Dependence on government health care, both Medicare and Medicaid, is only growing. Over the last 10 years, the number of Americans over the age of 65 has risen by 6 million. Of the 8.5 million who enrolled in the exchanges during 2014, over 6 million enrolled in Medicaid. Scott Atlas, senior fellow at the Hoover Institution, says that 140 million Americans will have government health insurance by 2020.

What does the rise in the number of Americans on Medicare and Medicaid mean for health care? Reduced access to care. Already, a majority of American doctors refuse to treat Medicaid patients, and more than 20 percent of primary care doctors refuse to accept new Medicare patients — five times larger than those who refuse to accept new patients with private insurance. And the number of those refusing to accept Medicare is growing: 10,000 doctors chose not to participate in Medicare in 2012, three times larger than those who opted out in 2009.

■ Records shown
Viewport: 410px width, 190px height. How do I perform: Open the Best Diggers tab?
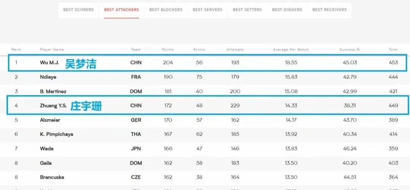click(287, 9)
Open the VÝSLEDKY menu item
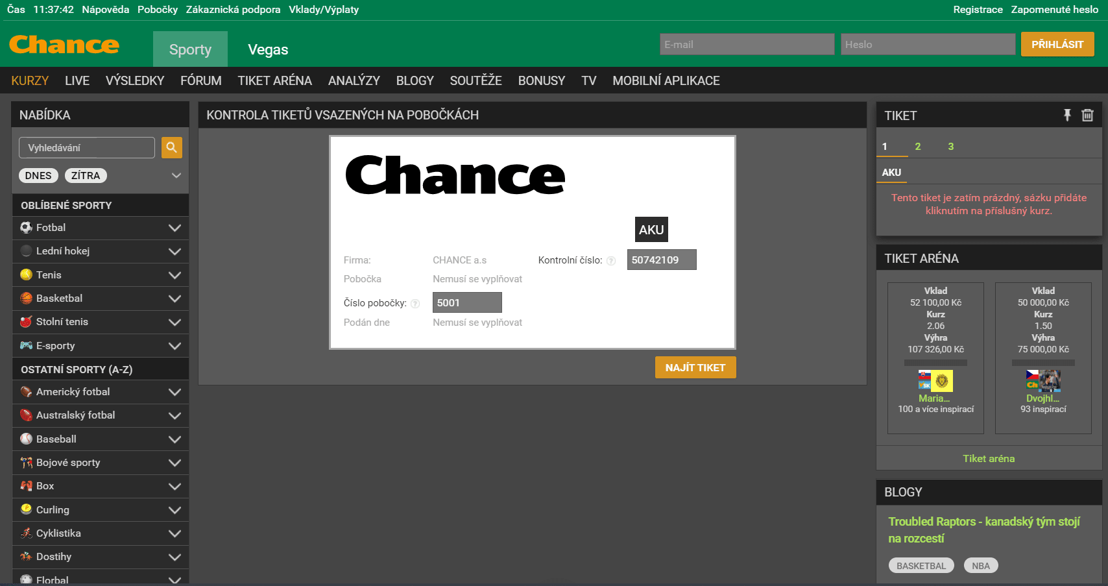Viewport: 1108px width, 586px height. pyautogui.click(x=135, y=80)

* * *

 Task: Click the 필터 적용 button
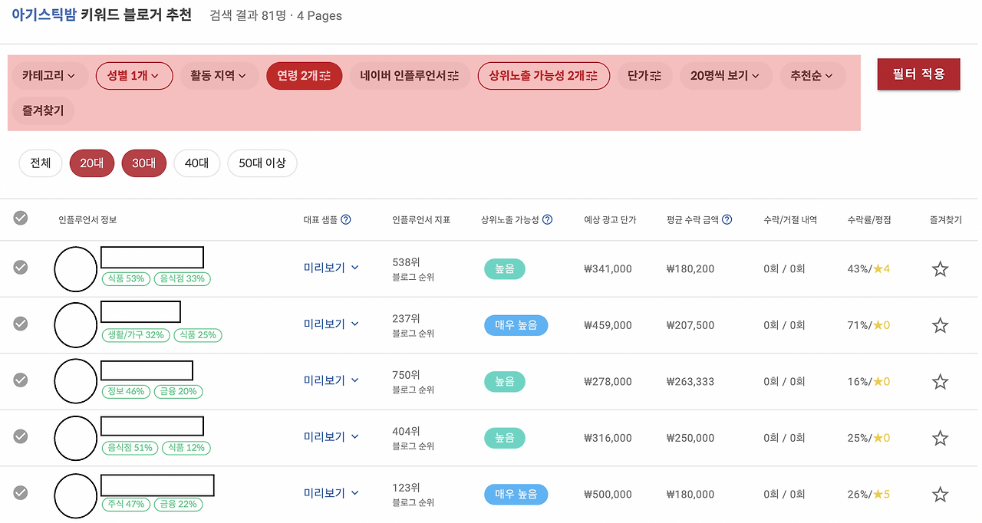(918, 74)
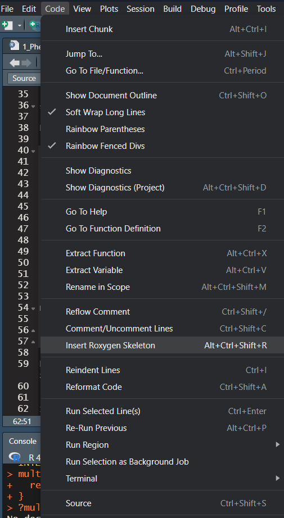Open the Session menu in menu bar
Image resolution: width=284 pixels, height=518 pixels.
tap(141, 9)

■ What to produce
How would you translate this sentence from the health care text into Spanish: "Over the last 10 years, the number of Americans over the age of 65 has risen by 6 million."

■ Solution to the problem
En los últimos 10 años, el número de estadounidenses mayores de 65 años ha aumentado en 6 millones.